_TASK MATERIAL_
----------------------------------------

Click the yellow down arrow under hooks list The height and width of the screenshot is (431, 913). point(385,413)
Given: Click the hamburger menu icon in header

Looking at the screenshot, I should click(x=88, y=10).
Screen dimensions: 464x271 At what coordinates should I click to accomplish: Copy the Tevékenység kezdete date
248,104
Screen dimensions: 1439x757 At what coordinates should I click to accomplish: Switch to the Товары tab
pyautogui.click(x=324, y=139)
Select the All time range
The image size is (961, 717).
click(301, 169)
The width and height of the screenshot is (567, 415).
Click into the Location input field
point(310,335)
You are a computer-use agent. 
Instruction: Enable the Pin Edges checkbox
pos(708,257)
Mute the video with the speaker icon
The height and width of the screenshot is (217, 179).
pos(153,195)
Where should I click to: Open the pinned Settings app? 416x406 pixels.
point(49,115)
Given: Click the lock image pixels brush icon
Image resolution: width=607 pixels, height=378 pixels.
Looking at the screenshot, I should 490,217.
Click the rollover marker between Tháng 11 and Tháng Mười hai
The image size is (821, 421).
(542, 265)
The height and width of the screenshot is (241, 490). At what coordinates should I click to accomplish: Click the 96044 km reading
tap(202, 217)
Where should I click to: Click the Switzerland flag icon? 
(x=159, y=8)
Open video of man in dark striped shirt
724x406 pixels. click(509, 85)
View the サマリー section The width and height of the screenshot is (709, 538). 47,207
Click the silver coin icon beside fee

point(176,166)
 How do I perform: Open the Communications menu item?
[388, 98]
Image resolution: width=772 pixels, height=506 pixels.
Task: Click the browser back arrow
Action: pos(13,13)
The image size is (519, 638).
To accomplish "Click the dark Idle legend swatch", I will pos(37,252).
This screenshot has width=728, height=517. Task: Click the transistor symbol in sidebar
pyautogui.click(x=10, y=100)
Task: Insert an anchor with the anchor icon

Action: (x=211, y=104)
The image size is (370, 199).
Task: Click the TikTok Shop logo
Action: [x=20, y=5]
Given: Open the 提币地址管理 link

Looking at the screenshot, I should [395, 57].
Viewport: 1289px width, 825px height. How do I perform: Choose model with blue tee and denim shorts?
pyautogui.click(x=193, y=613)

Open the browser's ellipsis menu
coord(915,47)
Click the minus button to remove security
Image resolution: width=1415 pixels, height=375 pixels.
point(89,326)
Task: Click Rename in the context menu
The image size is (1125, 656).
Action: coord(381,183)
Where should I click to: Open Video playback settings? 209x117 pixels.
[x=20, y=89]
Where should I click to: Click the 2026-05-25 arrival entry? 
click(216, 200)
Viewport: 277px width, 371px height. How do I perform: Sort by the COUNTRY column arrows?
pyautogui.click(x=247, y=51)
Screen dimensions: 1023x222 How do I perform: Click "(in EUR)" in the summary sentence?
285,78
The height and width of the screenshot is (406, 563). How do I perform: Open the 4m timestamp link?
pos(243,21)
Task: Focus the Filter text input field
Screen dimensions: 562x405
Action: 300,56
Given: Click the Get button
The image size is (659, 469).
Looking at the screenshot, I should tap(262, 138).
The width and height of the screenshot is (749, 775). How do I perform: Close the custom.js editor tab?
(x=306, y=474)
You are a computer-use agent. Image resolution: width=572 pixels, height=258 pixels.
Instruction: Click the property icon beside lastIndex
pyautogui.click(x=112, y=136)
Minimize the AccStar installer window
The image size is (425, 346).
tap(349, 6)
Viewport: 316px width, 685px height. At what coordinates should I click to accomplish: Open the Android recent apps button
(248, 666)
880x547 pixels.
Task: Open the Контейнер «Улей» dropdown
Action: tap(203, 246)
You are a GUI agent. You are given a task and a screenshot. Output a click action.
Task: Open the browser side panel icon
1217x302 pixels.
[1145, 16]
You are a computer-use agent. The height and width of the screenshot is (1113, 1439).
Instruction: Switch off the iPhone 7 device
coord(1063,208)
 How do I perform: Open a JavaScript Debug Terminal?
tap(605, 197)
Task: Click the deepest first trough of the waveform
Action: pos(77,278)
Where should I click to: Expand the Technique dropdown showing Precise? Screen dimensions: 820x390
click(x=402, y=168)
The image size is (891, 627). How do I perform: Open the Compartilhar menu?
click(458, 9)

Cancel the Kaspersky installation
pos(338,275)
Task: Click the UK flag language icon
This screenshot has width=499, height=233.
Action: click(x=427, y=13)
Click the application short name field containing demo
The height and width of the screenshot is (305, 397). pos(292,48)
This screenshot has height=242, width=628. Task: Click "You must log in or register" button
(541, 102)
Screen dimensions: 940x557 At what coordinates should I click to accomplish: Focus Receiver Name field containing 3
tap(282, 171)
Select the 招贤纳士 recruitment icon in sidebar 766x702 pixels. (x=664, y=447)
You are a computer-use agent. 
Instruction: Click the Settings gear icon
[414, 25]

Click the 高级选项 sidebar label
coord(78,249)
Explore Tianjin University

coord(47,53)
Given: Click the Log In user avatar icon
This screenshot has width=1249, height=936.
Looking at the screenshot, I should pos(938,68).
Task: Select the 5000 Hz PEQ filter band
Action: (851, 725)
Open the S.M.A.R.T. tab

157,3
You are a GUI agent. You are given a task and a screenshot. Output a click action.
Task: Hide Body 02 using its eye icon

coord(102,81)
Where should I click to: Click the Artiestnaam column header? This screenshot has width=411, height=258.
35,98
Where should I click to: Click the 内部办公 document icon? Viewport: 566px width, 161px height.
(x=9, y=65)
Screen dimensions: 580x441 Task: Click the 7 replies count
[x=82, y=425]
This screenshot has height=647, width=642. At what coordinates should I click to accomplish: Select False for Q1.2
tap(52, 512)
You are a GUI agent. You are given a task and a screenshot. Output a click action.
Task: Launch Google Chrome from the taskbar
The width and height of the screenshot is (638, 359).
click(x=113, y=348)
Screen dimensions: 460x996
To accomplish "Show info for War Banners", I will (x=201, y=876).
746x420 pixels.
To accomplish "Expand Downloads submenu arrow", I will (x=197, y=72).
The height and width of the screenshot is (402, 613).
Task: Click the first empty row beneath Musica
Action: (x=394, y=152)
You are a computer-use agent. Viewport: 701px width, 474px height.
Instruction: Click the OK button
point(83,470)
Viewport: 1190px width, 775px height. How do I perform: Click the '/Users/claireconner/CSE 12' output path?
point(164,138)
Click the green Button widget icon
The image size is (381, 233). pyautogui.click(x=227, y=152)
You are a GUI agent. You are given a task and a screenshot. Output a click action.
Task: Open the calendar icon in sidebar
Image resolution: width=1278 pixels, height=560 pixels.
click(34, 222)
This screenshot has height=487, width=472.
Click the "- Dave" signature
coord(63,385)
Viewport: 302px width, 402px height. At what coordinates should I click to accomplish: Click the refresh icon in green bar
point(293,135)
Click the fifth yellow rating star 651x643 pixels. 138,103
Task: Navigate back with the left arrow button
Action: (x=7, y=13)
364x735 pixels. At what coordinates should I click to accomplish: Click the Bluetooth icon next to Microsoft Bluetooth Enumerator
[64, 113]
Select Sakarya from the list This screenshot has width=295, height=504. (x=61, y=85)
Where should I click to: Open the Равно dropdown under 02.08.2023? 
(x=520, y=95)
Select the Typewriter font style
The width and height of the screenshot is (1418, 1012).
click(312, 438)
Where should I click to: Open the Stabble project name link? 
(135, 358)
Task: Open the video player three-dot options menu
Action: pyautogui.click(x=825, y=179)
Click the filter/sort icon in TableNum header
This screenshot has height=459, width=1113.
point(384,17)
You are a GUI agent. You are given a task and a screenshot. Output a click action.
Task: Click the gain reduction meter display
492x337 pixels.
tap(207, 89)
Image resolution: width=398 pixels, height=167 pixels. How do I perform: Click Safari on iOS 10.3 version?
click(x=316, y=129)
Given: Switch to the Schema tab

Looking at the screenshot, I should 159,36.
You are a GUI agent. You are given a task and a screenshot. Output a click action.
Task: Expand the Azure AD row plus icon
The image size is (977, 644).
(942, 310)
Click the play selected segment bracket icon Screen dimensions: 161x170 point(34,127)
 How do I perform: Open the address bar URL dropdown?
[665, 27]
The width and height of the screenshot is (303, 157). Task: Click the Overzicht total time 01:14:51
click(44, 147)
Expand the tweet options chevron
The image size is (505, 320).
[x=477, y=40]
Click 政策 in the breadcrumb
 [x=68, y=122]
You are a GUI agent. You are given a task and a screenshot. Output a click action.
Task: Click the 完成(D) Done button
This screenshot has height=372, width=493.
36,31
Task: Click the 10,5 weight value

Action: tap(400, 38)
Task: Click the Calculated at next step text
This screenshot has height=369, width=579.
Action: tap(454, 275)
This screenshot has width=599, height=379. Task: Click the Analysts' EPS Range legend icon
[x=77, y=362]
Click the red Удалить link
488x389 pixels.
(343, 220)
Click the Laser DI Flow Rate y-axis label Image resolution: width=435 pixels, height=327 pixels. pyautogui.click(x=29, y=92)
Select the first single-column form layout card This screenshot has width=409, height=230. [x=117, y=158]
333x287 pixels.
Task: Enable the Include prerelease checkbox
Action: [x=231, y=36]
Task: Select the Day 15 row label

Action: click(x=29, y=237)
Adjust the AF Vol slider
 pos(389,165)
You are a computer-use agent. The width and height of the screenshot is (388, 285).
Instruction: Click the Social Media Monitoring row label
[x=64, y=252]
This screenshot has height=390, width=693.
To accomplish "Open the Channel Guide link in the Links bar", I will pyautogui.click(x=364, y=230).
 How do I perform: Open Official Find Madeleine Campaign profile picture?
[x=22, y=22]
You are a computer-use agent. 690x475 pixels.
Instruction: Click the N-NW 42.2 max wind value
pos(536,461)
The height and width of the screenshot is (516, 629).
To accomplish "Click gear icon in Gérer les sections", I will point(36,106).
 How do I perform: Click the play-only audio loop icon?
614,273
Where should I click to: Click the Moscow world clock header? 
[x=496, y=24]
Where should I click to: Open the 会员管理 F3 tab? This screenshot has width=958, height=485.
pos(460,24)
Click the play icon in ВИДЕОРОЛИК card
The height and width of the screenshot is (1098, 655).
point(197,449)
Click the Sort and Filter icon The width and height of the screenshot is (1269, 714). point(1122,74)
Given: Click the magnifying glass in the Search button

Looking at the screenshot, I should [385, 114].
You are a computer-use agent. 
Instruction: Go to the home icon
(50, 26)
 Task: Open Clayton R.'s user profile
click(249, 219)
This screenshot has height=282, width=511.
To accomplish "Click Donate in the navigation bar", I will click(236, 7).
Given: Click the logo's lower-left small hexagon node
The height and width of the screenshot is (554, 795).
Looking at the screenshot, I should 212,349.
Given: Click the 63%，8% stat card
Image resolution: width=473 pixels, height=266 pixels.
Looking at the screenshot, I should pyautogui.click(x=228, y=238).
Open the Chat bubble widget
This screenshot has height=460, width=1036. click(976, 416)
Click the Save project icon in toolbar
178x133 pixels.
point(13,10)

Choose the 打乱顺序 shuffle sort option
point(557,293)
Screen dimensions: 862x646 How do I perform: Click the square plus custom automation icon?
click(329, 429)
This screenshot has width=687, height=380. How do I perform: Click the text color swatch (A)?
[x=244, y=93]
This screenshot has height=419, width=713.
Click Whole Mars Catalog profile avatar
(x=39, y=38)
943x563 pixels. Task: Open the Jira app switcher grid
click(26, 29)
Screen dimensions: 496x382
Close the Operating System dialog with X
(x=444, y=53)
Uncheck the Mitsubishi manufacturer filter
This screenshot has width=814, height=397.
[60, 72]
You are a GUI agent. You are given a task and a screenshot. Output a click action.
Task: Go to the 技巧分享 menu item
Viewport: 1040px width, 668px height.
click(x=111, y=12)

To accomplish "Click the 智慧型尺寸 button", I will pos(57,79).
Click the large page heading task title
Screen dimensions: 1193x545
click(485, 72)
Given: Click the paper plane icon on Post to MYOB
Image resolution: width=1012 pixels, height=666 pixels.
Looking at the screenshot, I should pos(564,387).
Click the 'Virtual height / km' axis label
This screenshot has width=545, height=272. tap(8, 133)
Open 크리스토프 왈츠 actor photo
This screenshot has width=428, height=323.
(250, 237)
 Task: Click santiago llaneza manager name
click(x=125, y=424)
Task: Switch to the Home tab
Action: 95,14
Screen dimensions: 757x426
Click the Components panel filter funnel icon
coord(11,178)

----------------------------------------

Across the data, find each line that has "list" in it and copy that line.

Click the yellow down arrow under hooks list The height and width of the screenshot is (431, 913). point(385,413)
Select Sakarya from the list This screenshot has width=295, height=504. (x=61, y=85)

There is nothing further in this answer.